** start of PASSAGE SHOWN **
SHAP-Compass

SHAP-Compass Introduction

SHAP-Compass projects every (feature value, SHAP attribution) pair onto the unit circle, then groups samples whose attribution directionalities are similar using a SOM + Ward two-stage clustering. The resulting attribution regimes reveal how a single model can encode regionally distinct mechanisms, and the Directional Consistency Index (DCI) quantifies which features behave universally versus context-dependently across regimes.

Stage 1 ingests features and attributions; Stage 2 jointly standardises them and projects each $(Z^{F}, Z^{S})$ pair onto the unit circle to form the $N \times 2J$ SHAP-Compass matrix; Stage 3 trains a SOM on that matrix and Ward-clusters the neuron-level directional fingerprints into $K$ regimes; Stage 4 reports the DCI ranking, the bilayer feature heatmap, and the M01–M21 quality metrics.

How directionality is encoded

Each $(Z^{F}_{n,j}, Z^{S}_{n,j})$ pair is a point in the standardised plane. SHAP-Compass reads it as a compass bearing — the angle $\theta$ tells you which way the model's attribution moves when the feature value moves — and then drops the magnitude $r$ so that downstream clustering is driven by mechanism direction, not by a handful of extreme samples.

(a) Three illustrative samples on the $(Z^{F}, Z^{S})$ plane. (b) Their direction angles $\theta$ and magnitudes $r$. (c) Unit-circle projection: only $\theta$ is retained, so two samples with the same mechanism but very different intensities end up at the same point on the circle.

Key terminology

Term	Symbol / role
attribution regime	label assigned by SHAP-Compass to each sample
attribution directionality	the property quantified by θ
SHAP-Compass matrix	`N × 2J` input to the SOM
directional fingerprint	`2J`-dim vector per SOM neuron
Directional Consistency Index (DCI)	per-feature cross-regime concentration in `[0, 1]`
axial doubling	`2θ` transform, so θ and `θ + π` are the same axis
bilayer feature heatmap	split-cell$(Z^{F}, Z^{S})$ view per regime × feature

Key features

Unit-circle projection (cos θ, sin θ) eliminates magnitude bias.
Two-stage clustering: SOM on the SHAP-Compass matrix → Ward on the neuron-level fingerprints.
Directional Consistency Index (DCI) with four interpretation bands (>=0.75 high / 0.50-0.75 medium / 0.25-0.50 low / <0.25 context-dependent). See the geometric intuition below.

Each coloured spoke is one regime's centroid direction for a single feature. The black bidirectional arrow is the axial mean resultant after the 2θ doubling transform — the half-length of the arrow equals DCI. Low DCI (panel a) — regimes disagree on direction, so the arrow collapses toward 0; high DCI (panel b) — regimes agree, so the arrow approaches the unit circle.

21 quality metrics (M01–M21) with two hard pre-filters and a three-core hierarchical selector (M13 stability, M18 low-target band separability, M20 target gap). Each metric is reported independently; no aggregate score is produced.
Bilayer feature heatmap — regimes × features split-cell layout (upper half = $Z^{F}$, lower half = $Z^{S}$, annotated when $|Z^{F}| \geq 0.5$), with optional functional-dimension column grouping.
** end of PASSAGE SHOWN **
REQUIREMENTS:
1 – In the SHAP-Compass page above, rewrite the paragraph beginning "Stage 1 ingests features and attributions" as a list with one item per stage, keeping its main facts.
2 – According to the SHAP-Compass page above, what range of DCI values falls in the medium interpretation band?
3 – Continue the SHAP-Compass page above from its last sentence.
** start of RECORDED DATA **
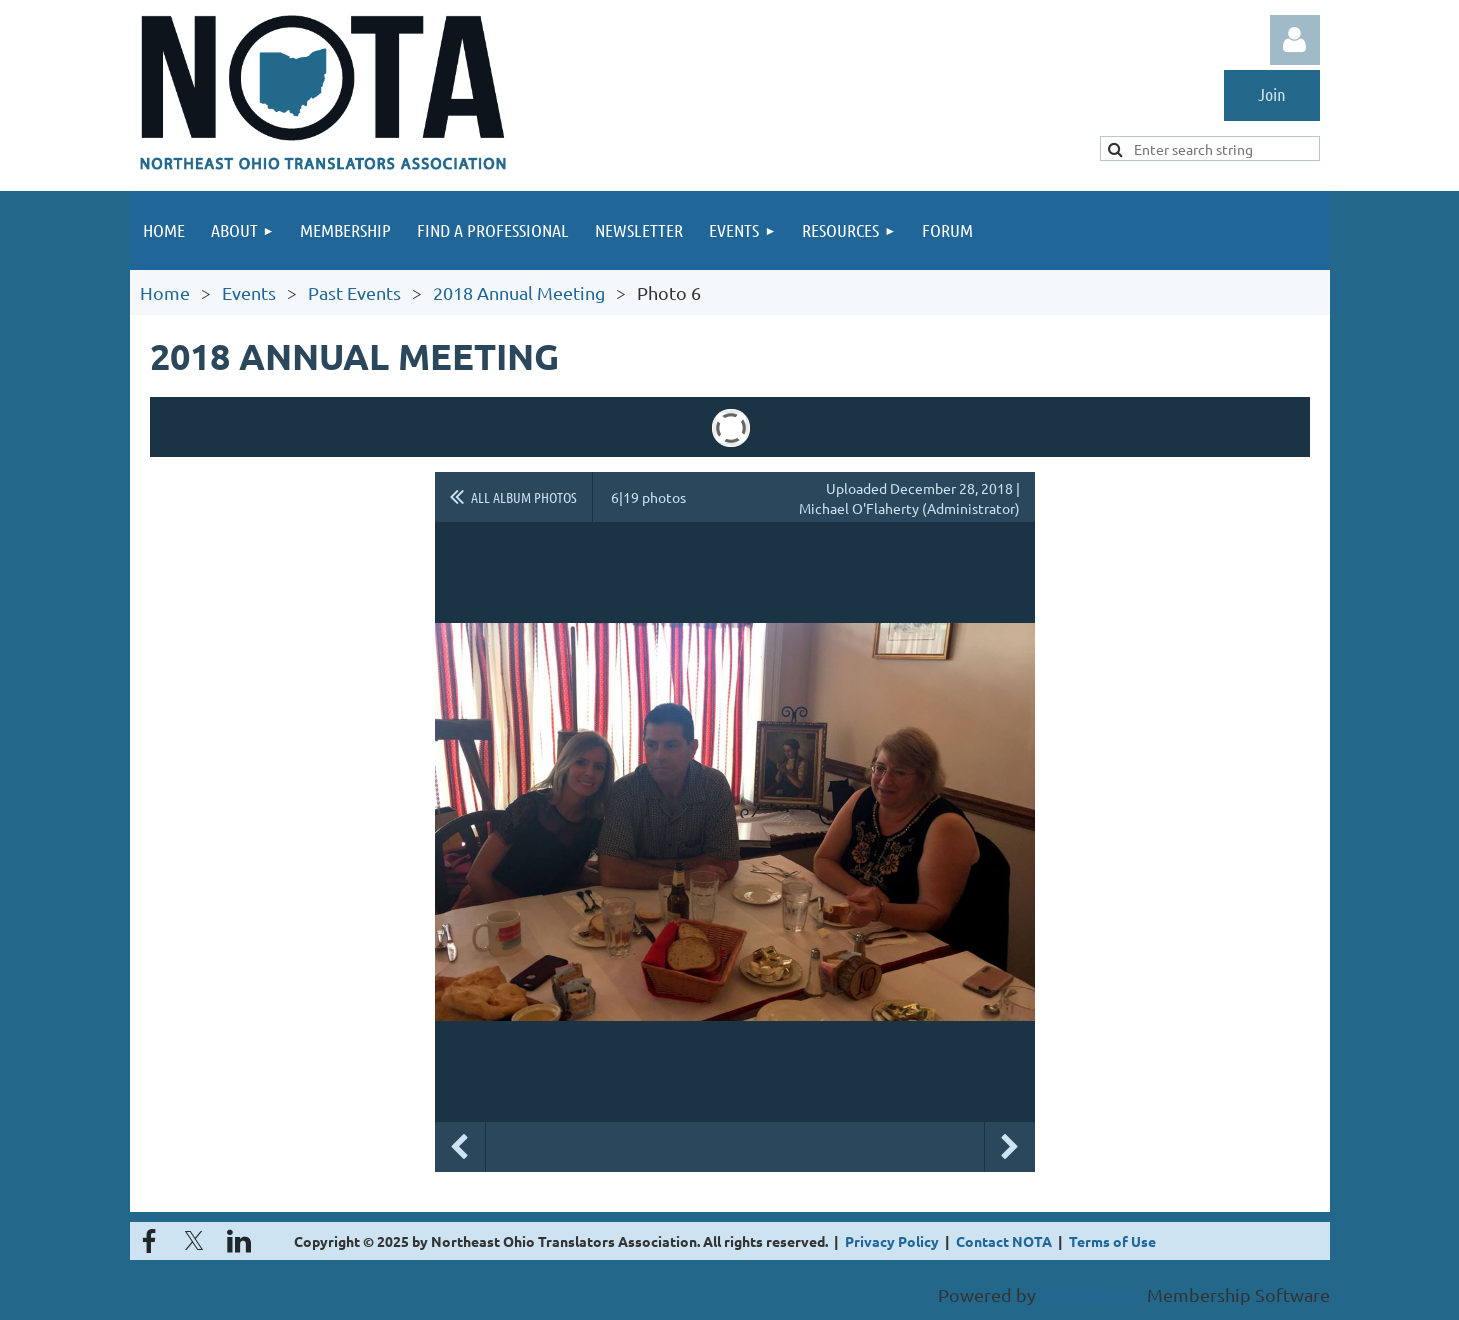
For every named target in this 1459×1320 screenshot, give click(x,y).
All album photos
** end of RECORDED DATA **
FINAL RESULTS:
1 –
- Stage 1: ingests features and attributions.
- Stage 2: jointly standardizes them and projects each (Z^F, Z^S) pair onto the unit circle, forming the N × 2J SHAP-Compass matrix.
- Stage 3: trains a SOM on that matrix and Ward-clusters the neuron-level directional fingerprints into K regimes.
- Stage 4: reports the DCI ranking, the bilayer feature heatmap, and the M01–M21 quality metrics.

2 – DCI values from 0.50 to 0.75 fall in the medium band.

3 –
Per-feature unit-circle plot — one subplot per feature, sorted by descending DCI, border colour-coded by DCI band.
Works with any attribution method (SHAP, LIME, Integrated Gradients, …). The bundled examples use SHAP TreeExplainer.
Bundled real-world dataset (load_conus_nitrate()) — the public CONUS groundwater nitrate release ships with the package, so the examples run end-to-end with no external download.

Installation

pip install -e .

The bundled examples additionally need the shap library to compute attributions. Install it via the optional extra:

pip install -e ".[shap]"

SHAP-Compass itself does not call any SHAP explainer — you supply the attribution matrix. The shap extra exists purely for the example scripts.

Quick start

The shortest end-to-end usage with your own data:

from shap_compass import SHAPCompass

compass = SHAPCompass(
    features=X,                # (n_samples, n_features) raw feature matrix
    attributions=shap_values,  # (n_samples, n_features) attribution matrix
    feature_names=feature_names,
    target=y,                  # used to relabel regimes by descending mean
)
results = compass.fit(som_grid=(20, 20), n_regimes=7, random_state=42)
results.summary()

Sample output:

============================================================
  SHAP-Compass Analysis Results
============================================================
  Samples:    12082
  Features:   29
  Regimes:    7
  eta^2 (target): 0.0655

  Regime sizes:
    UG1:  1587 (13.1%)
    UG2:  1905 (15.8%)
    UG3:  2014 (16.7%)
    UG4:  2985 (24.7%)
    UG5:  1480 (12.2%)
    UG6:   625 ( 5.2%)
    UG7:  1486 (12.3%)

  DCI ranking (top 5):
    1. NH4_Deposition_1992  DCI=0.985 (high)
    2. PET                  DCI=0.965 (high)
    3. NaturalCover_1982    DCI=0.955 (high)
    4. NaturalCover_1974    DCI=0.953 (high)
    5. Poor_Drainage_Pct    DCI=0.932 (high)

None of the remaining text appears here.